That was not the case for a former competitor, Broadband Access Systems Inc. BAS essentially set the valuation bar on CMTS start-ups when it closed an Oct. 2, 2000 deal with ADC Telecommunications.
ADC absorbed BAS in a stock deal worth roughly $2.25 billion when it was first announced last September. At that time, rumors swirled that RiverDelta or Cadant would be the next to play Let's Make a Deal
with a more-established vendor.
However, the lofty financials from the BAS-ADC marriage have come back to earth. ADC shares, which traded at $27.18 the day the acquisition was finalized, have steadily declined. The stock closed at $10.04 per share last Wednesday (May 23).
RiverDelta "has had several offers," including offers from "very recognizable names," Walker said in an earlier interview.
"The BAS deal was a shocker, but I was impressed and surprised that it took place," he said. "I still don't see how that math worked. Still, given the size of the market, there was a lot of strategic value to it."
Last summer and fall — prior to the economic downturn — Cadant retained a banking firm to screen acquisition inquiries, so its employees could stay focus on the task ad hand, said Rosendale.
However, "nobody is in a position to make a good offer these days," he said. Though he wouldn't rule out an acquisition in the future, "it's just not the driving motivation for building this company. We want to be here for the long-term, but the market might not allow that. We have to do what's best for the company."
Rosendale said Cadant also received offers.
High-speed-data and voice-over-Internet protocol services are expected to be the primary drivers for the next-generation CMTS market.
Although MSOs continue to aggressively roll out cable-modem services, VoIP has yet to pan out in North America, explained Pete Sherlock, vice president and general manager of network infrastructure solutions at Motorola Broadband's IP networks systems business unit. One VoIP subscriber consumes roughly as much capacity as three data subscribers, he said.
Until then, operators are expected to move more slowly on lab trials and seek bids before equipping their networks with next-generation DOCSIS gear.
"None of the major U.S. MSOs have made their selections on [DOCSIS 1.1 equipment]," said Sherlock, whose company makes a next-generation CMTS called the CAS 2000.
"By this time, we thought half of the operators would have made these decisions for reasonable shipments by late this year," he said.

....

Resume the passage above on CMTS vendors and their acquisition prospects, continuing from its final sentence.

**Data block**
....

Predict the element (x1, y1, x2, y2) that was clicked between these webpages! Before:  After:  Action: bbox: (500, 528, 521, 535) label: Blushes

....

**Answer section**
And CableLabs has not yet certified or qualified any modems or CMTSs for DOCSIS 1.1, which certainly hasn't quickened the pace. Results of CableLabs' certification wave 18 are expected to become public on or around June 22.
The CMTS sector "started slowing down in the fourth quarter [of 2000] and into the first quarter [of 2001], because cable operators were hesitant to deploy 1.1 products that are potentially legacy on arrival," said Kinetic Strategies Inc. president Michael Harris.
Operators could also be feeling a bit queasy about forking over the large sums of money to switch out their 1.0 legacy equipment, Reali said. As a result, a major MSO migration to 1.0 might not occur until sometime next year, she predicted.
Waiting For The Bell
Though Cisco won the first DOCSIS 1.0 CMTS battle decisively, Harris said that start-ups and other veteran vendors could make a strong comeback in round 1.1, as equipment wins CableLabs approval and cable-based VoIP technologies stabilize.
Given the size of the market, though, there might be room for only a handful of CMTS sources. "If I was not among the top three suppliers, I don't think I'd find it to be that interesting of a business," he said.
While Harris expects Cisco to be among those three, he said the other two survivors could be any of the more prominent remaining players, including Cadant, RiverDelta, Pacific Broadband, Arris Interactive LLC/Nortel Networks, Motorola Broadband, Tellabs Inc. and Terayon Communication Systems Inc.
"The big question is, 'Who is going to lead the 1.1 market?' " said Harris. There may be no answer for another six to 12 months, he noted.